Senti como se estivesse nascendo naquele momento. Uma vida nova, passada a limpo, me esperava em direção a um Norte mais nítido, a uma morte mais próxima e sem alternativa. Mas aquela casa me protegia, e dentro dela uma mulher se esforçava por me fazer feliz. Aquelas folhas de papel me esperavam também, intocadas, e era minha obrigação escurecê-las de ideias, histórias, sortilégios capazes, talvez, de fazer alguém parar no seu cotidiano e se pôr a sonhar. Era bela a minha missão. “Eu sou um poeta”, pensei, “um homem dotado de um dom mágico com relação às palavras; a bem dizer, um encantador de palavras, com a habilidade de ordená-las no seu caos e fazê-las significar, torná-las cruéis, pungentes, desesperadas, ou boas, úteis, generosas; com o poder de interpretar para alguém o milagre de um sentimento ignorado; de dar expressão ao inexprimível; de associar ideias, cores, sons aparentemente contrastantes; de emprestar sentido e beleza ao terrível paradoxo da vida...” E senti como nunca dantes a necessidade de uma disciplina física e mental que pudesse ajudar meu corpo a tornar-se cada dia mais apto para usufruir, meu espírito mais lúcido para receber, meu coração mais simples para dar.

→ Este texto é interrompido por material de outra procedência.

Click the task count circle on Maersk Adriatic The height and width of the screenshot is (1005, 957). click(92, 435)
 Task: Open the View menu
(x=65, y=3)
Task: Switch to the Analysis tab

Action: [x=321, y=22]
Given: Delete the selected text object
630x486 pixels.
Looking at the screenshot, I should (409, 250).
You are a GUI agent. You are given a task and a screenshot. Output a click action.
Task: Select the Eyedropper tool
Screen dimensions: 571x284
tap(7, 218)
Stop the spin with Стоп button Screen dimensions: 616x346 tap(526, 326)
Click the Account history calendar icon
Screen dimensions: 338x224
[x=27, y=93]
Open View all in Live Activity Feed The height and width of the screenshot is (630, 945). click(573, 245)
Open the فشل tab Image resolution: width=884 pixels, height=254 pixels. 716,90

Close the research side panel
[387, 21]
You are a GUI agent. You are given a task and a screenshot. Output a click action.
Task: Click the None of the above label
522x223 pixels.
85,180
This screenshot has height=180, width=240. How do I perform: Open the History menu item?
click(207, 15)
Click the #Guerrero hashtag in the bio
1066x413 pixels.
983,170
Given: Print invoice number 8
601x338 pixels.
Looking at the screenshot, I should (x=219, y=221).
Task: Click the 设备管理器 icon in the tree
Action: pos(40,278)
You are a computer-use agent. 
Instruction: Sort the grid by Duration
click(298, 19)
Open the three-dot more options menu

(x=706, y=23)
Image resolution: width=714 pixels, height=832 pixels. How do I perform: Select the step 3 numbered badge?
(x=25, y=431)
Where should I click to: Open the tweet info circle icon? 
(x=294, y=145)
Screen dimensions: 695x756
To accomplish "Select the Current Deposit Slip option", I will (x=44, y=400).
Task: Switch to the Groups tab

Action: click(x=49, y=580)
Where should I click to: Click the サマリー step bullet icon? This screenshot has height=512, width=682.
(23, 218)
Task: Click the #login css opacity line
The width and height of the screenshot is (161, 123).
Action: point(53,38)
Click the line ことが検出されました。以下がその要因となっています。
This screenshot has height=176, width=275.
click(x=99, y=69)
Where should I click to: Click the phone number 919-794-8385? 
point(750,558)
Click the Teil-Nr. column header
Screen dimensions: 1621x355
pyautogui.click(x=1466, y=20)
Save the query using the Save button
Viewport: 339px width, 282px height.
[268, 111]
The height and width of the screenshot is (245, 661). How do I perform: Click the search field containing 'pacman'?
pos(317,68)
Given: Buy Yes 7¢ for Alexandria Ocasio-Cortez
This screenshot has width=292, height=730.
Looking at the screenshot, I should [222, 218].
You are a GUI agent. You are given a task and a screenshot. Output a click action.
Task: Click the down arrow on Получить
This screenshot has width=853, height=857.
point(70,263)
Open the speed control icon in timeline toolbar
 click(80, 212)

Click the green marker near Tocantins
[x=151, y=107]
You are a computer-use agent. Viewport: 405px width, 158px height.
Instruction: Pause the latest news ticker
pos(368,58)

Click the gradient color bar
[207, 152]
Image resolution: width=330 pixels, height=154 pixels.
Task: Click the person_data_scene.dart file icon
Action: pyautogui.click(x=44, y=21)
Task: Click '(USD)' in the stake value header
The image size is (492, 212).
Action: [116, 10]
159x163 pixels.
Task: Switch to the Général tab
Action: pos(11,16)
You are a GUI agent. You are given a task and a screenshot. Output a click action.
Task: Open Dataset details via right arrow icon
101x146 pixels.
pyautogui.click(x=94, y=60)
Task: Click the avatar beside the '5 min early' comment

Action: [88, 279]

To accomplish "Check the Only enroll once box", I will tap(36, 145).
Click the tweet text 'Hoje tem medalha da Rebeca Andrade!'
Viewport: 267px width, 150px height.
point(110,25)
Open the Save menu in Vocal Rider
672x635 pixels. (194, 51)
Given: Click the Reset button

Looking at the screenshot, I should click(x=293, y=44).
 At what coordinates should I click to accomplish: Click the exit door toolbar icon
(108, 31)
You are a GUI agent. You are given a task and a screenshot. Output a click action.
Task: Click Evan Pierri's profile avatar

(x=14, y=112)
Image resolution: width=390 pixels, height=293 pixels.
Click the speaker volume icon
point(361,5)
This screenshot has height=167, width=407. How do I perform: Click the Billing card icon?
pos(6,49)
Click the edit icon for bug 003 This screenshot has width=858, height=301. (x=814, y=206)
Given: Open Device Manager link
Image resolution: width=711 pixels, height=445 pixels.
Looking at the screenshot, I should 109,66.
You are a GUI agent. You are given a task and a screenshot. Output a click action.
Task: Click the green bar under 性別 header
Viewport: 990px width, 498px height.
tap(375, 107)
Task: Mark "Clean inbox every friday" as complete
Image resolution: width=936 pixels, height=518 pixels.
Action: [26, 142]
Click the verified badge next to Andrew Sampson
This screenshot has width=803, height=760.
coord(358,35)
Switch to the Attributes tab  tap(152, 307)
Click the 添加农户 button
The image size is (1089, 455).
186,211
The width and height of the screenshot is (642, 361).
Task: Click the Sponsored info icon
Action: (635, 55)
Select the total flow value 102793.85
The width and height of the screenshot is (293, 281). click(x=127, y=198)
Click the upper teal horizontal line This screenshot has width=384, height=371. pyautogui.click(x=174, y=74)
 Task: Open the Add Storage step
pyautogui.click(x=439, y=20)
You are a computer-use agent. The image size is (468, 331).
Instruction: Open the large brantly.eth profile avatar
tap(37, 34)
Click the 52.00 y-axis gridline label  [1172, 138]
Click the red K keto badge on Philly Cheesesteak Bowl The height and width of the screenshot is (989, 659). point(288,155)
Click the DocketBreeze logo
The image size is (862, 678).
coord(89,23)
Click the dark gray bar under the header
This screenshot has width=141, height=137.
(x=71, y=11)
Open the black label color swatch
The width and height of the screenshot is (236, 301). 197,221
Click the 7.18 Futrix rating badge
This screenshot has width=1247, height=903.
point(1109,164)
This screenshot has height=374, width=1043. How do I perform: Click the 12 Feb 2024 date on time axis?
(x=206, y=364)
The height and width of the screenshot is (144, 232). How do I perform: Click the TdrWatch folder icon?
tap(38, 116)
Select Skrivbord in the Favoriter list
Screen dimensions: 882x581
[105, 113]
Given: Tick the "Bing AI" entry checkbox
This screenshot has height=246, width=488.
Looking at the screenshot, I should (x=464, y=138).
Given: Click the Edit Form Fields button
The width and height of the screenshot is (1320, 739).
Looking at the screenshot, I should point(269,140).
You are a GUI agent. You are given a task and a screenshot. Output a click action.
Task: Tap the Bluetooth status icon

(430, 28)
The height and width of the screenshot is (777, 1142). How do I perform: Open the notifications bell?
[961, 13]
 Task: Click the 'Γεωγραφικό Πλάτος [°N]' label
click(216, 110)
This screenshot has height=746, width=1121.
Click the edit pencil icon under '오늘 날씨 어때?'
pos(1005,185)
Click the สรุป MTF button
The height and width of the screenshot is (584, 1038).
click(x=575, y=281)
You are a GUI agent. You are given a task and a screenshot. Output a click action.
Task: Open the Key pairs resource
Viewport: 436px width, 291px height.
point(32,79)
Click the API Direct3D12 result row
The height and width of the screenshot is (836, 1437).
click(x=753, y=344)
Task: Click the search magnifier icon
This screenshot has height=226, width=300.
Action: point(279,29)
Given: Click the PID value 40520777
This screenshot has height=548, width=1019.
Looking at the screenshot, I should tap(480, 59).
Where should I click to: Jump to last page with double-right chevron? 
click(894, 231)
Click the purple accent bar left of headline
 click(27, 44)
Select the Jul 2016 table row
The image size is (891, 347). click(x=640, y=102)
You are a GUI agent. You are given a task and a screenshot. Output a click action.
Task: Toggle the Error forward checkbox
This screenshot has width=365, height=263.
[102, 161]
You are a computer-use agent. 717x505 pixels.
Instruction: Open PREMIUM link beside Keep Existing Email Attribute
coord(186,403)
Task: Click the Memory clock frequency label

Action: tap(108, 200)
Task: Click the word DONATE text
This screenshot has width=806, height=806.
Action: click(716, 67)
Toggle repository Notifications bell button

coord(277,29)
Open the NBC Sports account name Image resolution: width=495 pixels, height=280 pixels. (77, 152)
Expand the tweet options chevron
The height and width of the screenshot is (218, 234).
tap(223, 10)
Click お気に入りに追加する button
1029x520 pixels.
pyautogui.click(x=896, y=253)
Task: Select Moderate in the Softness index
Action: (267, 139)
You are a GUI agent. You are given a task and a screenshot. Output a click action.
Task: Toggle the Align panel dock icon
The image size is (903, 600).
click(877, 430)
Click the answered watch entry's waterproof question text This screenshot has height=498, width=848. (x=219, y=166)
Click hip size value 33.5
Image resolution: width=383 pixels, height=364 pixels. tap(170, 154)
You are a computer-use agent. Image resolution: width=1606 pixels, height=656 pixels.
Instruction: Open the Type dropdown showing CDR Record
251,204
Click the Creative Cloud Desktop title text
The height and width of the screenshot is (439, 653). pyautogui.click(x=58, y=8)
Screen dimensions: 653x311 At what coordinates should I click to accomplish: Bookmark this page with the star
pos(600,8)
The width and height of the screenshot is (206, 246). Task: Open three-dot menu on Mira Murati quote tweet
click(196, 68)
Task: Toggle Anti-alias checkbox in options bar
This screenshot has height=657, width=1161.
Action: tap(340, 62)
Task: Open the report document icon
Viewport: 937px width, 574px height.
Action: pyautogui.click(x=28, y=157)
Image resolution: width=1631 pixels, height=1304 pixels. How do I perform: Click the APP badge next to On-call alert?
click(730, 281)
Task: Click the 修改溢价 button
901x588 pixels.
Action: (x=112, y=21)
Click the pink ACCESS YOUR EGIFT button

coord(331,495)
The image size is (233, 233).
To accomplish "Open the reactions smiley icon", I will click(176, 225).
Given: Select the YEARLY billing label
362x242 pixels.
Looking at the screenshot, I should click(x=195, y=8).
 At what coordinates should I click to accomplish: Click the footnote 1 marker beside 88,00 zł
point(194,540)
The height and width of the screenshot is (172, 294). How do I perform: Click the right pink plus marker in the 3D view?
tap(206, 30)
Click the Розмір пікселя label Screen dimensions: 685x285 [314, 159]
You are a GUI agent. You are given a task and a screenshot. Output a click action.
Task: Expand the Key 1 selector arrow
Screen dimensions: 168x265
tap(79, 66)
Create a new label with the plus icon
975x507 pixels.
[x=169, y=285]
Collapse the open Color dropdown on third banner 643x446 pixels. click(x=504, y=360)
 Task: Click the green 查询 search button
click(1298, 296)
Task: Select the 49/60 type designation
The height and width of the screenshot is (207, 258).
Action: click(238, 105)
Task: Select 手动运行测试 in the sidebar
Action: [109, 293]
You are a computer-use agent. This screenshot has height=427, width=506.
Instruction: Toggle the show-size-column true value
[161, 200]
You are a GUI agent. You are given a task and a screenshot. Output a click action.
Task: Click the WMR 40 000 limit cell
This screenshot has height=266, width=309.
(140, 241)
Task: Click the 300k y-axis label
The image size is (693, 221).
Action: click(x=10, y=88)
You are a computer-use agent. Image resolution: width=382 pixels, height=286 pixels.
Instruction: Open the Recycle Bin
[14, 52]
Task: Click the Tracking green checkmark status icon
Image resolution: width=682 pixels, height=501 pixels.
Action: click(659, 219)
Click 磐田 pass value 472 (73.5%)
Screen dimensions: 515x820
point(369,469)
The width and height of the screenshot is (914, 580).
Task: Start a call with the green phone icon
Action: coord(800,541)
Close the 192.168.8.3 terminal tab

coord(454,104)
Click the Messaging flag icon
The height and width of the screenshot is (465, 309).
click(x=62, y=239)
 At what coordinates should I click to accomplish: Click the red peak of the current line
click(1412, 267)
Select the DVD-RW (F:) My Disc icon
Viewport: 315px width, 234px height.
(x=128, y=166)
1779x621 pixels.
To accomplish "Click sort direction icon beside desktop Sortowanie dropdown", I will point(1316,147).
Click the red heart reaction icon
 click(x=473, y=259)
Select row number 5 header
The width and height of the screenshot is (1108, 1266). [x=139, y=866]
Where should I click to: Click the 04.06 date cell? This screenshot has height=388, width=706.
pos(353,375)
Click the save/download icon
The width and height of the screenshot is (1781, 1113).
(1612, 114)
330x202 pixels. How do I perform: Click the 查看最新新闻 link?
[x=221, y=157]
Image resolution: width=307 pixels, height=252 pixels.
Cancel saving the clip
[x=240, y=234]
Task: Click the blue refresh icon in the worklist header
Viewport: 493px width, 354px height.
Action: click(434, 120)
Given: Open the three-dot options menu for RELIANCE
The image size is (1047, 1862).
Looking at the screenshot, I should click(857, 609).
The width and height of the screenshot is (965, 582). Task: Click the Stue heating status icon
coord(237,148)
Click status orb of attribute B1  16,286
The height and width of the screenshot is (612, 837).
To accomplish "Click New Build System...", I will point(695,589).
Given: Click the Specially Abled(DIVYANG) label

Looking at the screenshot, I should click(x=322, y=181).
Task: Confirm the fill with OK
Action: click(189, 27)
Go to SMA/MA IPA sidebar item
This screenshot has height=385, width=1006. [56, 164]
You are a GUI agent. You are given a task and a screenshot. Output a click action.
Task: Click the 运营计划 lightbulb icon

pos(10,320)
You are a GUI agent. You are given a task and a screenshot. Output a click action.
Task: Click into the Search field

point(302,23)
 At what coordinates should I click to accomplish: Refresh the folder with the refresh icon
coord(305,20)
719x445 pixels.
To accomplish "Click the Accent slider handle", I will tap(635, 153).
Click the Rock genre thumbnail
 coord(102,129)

Pensei em seres lindos semeados ao longe do meu caminho, que comeram o pão que o diabo amassou, e nem por isso se deixaram envenenar pelo ressentimento; pelo contrário, a cada sofrimento vivido pareciam crescer em consciência, amor e perdão — e como que deles emanava uma paz. Pensei que alguns desses seres já se foram, transpuseram o muro do silêncio, e suas imagens, fixadas na eternidade, continuam a transmitir-me esse recado de perdão. Perdoar... Transcender o efêmero de cada sentimento, de cada ressentimento, e tentar compreender o ser humano em sua fragilidade, em sua transitoriedade e inabilidade intrínseca para demarcar os limites de sua solidão; em sua inútil e permanente mania de viver esbanjando a própria morte: a única coisa de que é realmente possuidor. Ah, que conquista tão bela, a do perdão… — e não o perdão autocomplacente; mas o perdão punitivo, o que responsabiliza aquele que perdoa, como o de Sócrates com seus juízes, o de Cristo com a adúltera, o da mulher que ama com o homem que acabou de traí-la. O amor que transcende. Que seres difíceis de digerir se tornaram os cosmonautas, em seu mundo mecânico e pasteurizado... Tomara que tenham êxito em sua badalação cósmica, que nos tragam, de preferência, antibióticos contra a guerra e não vírus contra a paz, que possam olhar o espaço invertido, com perdão da palavra, em noite de terra-cheia, e ver também, como nós vemos de cá, o Santo Guerreiro vencendo o Dragão da Maldade — que já não é sem tempo! E sobretudo que ao voltarem — e faço votos do fundo do meu coração — não comecem com muitas explicações cibernéticas quando ouvirem Frank Sinatra ou Ella Fitzgerald cantar velhas baladas como “Blue Moon” e outras do mesmo lunário em louvor da outrora bela e mágica Silene, a que apaixonou Endimião, e a quem tudo o que se pode dizer hoje em dia é que não lhe cairia mal um face peeling. Porque, ou muito me engano, ou uma grande onda romântica deve vir por aí, em contagem regressiva, em reação aos pops & ops, hips & trops, concs & struts, de que já está todo o mundo cheio.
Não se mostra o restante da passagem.